Peer review has been part of the groundwork to scientific study for over 300 years, but scientists are starting to call into question the reliability of this once untouchable institution.
Peer review exists as a way to assess scientific integrity of other people’s work. When a scientific study is to be published, the journal it is published in sends it to be looked over by fellow scientists. Their job, to scrutinise and pick through it, ensuring there are no inaccurate conclusions, unfounded claims or illogical leaps. This is a long process and can take up to a year sometimes. The purpose of it is to maintain the integrity of science, ensuring all additions stand up to scrutiny.
There are several problems with the current process, however, and no clear way to fix them.
Firstly, there is actually very little evidence peer review works to improve validity or scientific quality.
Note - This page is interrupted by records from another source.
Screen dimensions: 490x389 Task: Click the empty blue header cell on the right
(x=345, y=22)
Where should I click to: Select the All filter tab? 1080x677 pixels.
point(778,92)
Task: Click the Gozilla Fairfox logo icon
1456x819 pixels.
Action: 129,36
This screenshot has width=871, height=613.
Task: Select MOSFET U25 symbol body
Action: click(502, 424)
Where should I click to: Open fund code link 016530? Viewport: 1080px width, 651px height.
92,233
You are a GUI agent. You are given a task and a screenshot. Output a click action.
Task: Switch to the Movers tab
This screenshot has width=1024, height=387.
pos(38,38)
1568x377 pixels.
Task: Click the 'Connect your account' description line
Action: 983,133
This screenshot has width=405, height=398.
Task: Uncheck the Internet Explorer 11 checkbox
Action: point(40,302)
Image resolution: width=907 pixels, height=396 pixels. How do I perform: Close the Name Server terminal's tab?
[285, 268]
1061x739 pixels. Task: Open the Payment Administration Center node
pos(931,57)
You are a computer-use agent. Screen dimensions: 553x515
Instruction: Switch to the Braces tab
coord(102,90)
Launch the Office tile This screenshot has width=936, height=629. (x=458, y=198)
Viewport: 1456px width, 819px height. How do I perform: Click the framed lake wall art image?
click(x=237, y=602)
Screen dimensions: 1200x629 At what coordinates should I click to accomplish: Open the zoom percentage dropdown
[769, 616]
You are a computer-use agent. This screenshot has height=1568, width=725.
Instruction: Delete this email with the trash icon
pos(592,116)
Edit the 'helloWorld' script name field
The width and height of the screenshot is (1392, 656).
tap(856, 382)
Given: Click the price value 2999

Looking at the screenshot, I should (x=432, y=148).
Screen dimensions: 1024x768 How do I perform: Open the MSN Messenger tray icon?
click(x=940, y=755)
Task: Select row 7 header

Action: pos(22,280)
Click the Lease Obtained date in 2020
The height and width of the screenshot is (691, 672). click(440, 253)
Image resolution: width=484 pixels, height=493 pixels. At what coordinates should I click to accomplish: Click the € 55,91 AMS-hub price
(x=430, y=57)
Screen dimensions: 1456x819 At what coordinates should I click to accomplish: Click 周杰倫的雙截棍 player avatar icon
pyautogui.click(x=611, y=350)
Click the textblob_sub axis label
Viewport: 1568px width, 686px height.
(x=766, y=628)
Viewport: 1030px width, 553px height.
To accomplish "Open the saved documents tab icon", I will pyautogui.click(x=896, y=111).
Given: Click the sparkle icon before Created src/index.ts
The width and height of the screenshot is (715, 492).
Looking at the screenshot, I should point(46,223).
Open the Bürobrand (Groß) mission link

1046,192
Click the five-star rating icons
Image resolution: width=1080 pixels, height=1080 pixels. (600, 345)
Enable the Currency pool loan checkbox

A 2002 study concluded that its effects are ‘uncertain’ and ‘untested’.
Furthermore, it can be an extremely long and drawn out process, taking an average of 17 weeks. Its also quite costly, with estimates of up to $250 (roughly £200) per submitted manuscript.
Peer review can be open to all kinds of bias and discrimination too. A paper submitted in 1982 by Douglas Peters and Stephen Ceci found one of the clearest examples of this. They took 12 published studies that came from well-known and respected institutions, changed the author names and institutions to made-up ones, then sent them back to the journals. Nine out of twelve of them were rejected for ‘poor quality’. They concluded that this was bias against authors from less prestigious institutions.
Women, some argue, are most unfairly treated by the peer review process. Cognitive bias against women in science is well-documented; generally they must demonstrate a higher level of competence and skill to achieve the same level of recognition as their male counterparts. It’s also been demonstrably proven that female scientists have a lower success rate when applying for grants. Therefore, it’s not a leap to suggest the peer review system is open to the same kind of discrimination, especially since the most common age group of reviewers (40-65 year-olds), are the most likely to hold an in-built association between the male gender and science.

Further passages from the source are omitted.